A young man faces a choice of changing history for the better–and saving his father’s life–when he discovers a way to time travel.
That’s The Prodigal Hour.
That’s the pitch, even if it’s not in the query letter. It probably should be. Because novels should have loglines just like screenplays do.
Right now, the query starts with “Chance Sowin just wanted to start over again.”
I like that, as the query. It’s less general than the pitch, and it focuses attention on Chance, and gives you very important information: what he wants.
Now, I’m not saying it’s perfect, but hey, it was chosen as a finalist. I’m going to figure that counts for something.
Now, perhaps it’s because I went to USC and attended a graduate-level writing program, but I expected we–the finalists, I mean–would get some feedback. The three judges all offered advice about pitching and talked a bit about publishing–in ways that made publishing sound exciting, which let’s be honest and admit is not an easy task–but the advice and comments were general. I had thought there would be some American Idol-esque element to it, wherein a finalist would pitch and then the judges would opine about what they thought had worked and how perhaps a pitch could be improved.

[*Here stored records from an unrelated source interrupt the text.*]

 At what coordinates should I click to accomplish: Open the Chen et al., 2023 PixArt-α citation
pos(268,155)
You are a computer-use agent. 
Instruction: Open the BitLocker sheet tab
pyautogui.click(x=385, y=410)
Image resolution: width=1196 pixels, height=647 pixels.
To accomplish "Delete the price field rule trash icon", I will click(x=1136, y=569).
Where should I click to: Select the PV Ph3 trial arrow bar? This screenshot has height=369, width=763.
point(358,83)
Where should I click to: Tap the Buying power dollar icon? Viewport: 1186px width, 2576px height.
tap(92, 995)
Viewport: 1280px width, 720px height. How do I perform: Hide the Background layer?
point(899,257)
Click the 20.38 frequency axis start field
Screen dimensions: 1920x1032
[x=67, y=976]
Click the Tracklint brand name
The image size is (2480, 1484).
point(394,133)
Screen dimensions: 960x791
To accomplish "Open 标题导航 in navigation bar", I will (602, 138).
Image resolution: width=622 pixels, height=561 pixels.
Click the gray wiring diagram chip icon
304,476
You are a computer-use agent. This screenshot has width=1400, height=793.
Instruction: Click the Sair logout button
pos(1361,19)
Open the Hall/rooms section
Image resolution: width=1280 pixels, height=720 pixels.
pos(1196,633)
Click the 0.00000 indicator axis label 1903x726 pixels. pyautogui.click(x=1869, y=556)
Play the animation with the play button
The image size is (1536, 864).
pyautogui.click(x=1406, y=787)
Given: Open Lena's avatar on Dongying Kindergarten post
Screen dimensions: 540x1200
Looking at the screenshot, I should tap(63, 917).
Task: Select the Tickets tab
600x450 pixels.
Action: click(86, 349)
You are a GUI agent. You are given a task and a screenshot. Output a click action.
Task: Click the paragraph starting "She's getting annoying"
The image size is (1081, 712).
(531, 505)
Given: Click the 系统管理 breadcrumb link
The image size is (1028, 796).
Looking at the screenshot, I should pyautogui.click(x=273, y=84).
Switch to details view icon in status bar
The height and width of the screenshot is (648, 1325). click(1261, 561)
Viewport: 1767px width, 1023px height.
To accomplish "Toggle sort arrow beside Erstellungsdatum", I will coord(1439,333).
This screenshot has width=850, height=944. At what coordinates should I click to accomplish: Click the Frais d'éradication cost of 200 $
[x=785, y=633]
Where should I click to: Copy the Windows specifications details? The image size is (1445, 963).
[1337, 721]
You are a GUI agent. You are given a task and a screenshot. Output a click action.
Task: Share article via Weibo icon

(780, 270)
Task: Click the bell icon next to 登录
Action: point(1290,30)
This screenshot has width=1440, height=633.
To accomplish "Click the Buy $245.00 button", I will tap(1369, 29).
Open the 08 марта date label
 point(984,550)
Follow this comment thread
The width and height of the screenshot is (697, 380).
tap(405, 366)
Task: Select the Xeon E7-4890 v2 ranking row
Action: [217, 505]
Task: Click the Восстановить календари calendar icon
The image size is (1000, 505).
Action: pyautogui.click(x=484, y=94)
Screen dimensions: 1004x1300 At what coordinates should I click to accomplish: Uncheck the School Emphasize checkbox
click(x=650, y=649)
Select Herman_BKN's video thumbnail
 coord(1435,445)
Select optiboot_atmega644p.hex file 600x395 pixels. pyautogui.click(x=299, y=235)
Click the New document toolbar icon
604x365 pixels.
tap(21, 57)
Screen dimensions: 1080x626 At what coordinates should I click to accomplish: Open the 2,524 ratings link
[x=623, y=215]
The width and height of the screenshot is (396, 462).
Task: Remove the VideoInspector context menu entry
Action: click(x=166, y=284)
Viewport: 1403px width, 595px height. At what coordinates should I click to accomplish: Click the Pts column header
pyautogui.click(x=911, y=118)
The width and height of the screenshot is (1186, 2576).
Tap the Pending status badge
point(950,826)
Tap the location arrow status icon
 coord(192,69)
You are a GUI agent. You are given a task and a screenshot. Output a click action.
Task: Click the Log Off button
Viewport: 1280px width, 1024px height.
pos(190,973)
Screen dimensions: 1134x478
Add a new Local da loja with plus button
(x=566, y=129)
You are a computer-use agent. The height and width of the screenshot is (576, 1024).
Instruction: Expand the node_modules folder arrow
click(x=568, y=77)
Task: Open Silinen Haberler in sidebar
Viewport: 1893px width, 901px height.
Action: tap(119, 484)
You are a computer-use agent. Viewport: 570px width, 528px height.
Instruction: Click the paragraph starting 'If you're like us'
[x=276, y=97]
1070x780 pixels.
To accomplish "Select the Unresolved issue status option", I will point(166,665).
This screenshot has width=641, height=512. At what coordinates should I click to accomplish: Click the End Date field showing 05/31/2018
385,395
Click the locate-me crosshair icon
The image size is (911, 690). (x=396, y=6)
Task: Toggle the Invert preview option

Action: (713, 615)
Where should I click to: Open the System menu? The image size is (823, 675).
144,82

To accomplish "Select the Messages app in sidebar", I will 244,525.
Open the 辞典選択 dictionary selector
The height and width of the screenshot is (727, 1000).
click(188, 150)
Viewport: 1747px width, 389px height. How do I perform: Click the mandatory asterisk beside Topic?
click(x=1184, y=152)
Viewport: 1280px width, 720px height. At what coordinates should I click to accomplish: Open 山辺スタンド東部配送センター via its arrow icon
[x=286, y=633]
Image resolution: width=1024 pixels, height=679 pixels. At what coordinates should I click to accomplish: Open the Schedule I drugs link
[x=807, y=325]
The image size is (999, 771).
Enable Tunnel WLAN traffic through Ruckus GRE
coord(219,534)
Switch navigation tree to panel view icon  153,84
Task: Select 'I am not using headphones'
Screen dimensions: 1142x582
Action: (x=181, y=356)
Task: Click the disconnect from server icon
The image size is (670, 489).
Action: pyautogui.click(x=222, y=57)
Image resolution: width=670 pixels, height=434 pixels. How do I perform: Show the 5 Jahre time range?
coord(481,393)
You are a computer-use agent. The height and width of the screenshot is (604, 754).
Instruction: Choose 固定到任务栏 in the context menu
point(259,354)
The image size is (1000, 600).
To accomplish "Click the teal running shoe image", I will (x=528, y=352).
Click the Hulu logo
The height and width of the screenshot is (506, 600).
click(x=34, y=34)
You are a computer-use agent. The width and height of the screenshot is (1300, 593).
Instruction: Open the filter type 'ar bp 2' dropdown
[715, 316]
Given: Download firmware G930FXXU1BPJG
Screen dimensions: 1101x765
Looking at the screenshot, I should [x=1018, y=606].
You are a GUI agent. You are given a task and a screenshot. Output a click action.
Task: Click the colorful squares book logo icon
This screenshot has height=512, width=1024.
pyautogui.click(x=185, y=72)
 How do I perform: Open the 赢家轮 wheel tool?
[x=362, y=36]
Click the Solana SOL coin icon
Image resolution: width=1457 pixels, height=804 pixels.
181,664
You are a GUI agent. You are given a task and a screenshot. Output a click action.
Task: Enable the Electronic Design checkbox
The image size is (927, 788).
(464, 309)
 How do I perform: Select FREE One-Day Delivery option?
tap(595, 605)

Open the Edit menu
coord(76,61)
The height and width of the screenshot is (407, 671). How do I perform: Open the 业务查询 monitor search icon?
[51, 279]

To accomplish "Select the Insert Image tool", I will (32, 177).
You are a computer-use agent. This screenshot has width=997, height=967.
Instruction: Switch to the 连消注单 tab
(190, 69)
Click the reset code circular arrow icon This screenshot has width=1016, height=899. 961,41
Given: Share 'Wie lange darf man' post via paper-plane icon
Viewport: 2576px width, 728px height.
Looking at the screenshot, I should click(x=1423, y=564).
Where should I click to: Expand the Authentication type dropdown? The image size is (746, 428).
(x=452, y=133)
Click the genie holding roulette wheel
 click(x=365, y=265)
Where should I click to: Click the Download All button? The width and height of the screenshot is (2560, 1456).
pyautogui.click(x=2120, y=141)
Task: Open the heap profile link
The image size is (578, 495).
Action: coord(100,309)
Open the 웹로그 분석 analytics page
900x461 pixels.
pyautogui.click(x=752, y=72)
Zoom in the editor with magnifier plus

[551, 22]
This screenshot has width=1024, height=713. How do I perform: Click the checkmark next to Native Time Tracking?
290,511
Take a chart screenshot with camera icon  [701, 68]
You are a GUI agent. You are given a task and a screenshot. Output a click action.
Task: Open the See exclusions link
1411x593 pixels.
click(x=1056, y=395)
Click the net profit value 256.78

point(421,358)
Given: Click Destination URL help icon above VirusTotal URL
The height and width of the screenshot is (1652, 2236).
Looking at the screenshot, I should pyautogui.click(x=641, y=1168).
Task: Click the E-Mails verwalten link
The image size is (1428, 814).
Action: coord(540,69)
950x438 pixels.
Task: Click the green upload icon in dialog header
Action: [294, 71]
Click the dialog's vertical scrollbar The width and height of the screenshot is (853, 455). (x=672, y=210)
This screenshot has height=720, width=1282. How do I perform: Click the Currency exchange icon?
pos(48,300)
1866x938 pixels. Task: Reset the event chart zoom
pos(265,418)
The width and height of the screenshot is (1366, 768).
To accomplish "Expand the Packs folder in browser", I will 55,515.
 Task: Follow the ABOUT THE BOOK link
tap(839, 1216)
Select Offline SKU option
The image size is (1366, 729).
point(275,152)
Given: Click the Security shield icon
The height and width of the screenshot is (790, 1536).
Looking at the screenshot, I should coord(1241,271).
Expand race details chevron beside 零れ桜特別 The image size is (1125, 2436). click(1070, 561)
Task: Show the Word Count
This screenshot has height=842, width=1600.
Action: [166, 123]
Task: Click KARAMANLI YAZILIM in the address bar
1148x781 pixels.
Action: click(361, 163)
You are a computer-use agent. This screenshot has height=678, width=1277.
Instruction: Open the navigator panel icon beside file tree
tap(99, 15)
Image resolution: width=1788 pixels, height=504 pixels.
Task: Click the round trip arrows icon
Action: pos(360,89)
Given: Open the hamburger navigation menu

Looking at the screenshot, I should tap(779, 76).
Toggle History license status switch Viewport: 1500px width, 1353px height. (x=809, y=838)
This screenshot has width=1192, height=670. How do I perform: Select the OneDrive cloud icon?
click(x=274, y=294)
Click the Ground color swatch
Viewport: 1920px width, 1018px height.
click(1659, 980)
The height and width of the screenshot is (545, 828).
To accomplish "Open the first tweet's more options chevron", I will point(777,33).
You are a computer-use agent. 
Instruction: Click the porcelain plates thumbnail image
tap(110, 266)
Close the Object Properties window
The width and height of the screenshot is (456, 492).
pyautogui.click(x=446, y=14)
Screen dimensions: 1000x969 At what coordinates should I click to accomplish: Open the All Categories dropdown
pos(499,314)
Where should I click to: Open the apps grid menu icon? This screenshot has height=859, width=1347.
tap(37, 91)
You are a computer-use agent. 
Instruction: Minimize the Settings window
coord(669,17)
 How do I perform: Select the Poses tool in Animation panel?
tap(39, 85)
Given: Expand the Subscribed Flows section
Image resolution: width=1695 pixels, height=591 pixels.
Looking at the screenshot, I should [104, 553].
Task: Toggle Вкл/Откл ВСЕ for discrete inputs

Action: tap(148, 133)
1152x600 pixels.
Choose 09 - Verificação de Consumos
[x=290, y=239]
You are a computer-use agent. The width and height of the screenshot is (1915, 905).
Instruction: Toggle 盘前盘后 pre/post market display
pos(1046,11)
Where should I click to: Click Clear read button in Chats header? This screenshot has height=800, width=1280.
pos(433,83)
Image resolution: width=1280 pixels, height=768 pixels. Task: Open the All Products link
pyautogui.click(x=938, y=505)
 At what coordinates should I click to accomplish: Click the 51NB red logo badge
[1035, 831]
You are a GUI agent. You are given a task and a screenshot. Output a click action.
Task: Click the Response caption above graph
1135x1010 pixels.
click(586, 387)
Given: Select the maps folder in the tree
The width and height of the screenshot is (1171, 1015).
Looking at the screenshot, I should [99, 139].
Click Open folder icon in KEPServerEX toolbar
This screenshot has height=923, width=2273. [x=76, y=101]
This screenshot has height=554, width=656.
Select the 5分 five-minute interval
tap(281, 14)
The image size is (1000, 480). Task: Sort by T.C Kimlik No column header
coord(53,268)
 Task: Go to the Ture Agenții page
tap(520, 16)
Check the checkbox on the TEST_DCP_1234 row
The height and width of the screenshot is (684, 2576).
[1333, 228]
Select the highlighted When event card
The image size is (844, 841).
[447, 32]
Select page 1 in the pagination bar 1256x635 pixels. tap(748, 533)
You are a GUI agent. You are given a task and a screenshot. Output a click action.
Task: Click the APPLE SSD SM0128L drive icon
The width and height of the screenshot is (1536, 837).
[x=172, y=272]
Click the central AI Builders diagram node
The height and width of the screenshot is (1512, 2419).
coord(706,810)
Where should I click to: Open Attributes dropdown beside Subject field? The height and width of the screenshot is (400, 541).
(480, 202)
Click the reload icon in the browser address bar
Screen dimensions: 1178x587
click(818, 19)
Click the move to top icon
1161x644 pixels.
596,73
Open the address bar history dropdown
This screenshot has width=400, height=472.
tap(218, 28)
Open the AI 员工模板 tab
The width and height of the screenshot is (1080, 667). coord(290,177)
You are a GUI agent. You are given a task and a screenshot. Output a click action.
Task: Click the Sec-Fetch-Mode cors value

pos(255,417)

I’m going to guess it was time constraints.
I’m going to also mention the stereotypically fragile egos of authors. I’m not sure how true that stereotype is, but I know that some of my colleagues at USC couldn’t handle feedback, and there were tears in class. Not sure if Galleycat was just hoping to avoid such scenes. If so, can’t blame them.
Then again, when you go see a Battle of the Bands, the bands mostly don’t get feedback, right? Just one of them emerges as best performance (which is not necessarily best band, or most musically talented, it’s worth noting). That’s how Better Than Ezra got its name, in fact; the band didn’t have one, and it went to a Battle of the Bands where Ezra played, and they were just like, “We’re better than Ezra.”
Which is sorta cocky but also sort of awesome. I mean, that’s the only context by which anyone really actually knows of Ezra. And I like Better Than Ezra.
I was doubly surprised by this lack when, prior to the event, while mingling with the judges, Jason Ashlock said one of his notes on my pitch had been my “exceptional title.” I’m quoting him on that, because he works on a lot of cool projects with a lot of cool clients, and I wasn’t among the three pitch “winners” but Jason made my night with that comment.
I put “winners” in quotation there because one of Jason Boog’s comments, as host-with-the-most, was to emphasize there were no winners or losers and everyone who participated was doing so because they had written something . . . well, exceptional, really.
Which is pretty awesome, and I’m totally not going to argue.
So the pitch party was ten writers reading their query letters and three judges’ comments about pitches and publishing, and surprisingly enough, it wasn’t nearly as boring as the previous clause probably made it sound. That whole solitary thing falls apart when you put writers in a room, especially when there’s alcohol involved. Because really the pitch party was a group of people who care about stories and words and how both can change the world talking and laughing and chatting about everything they cared about, which was, of course, not limited to any of those things.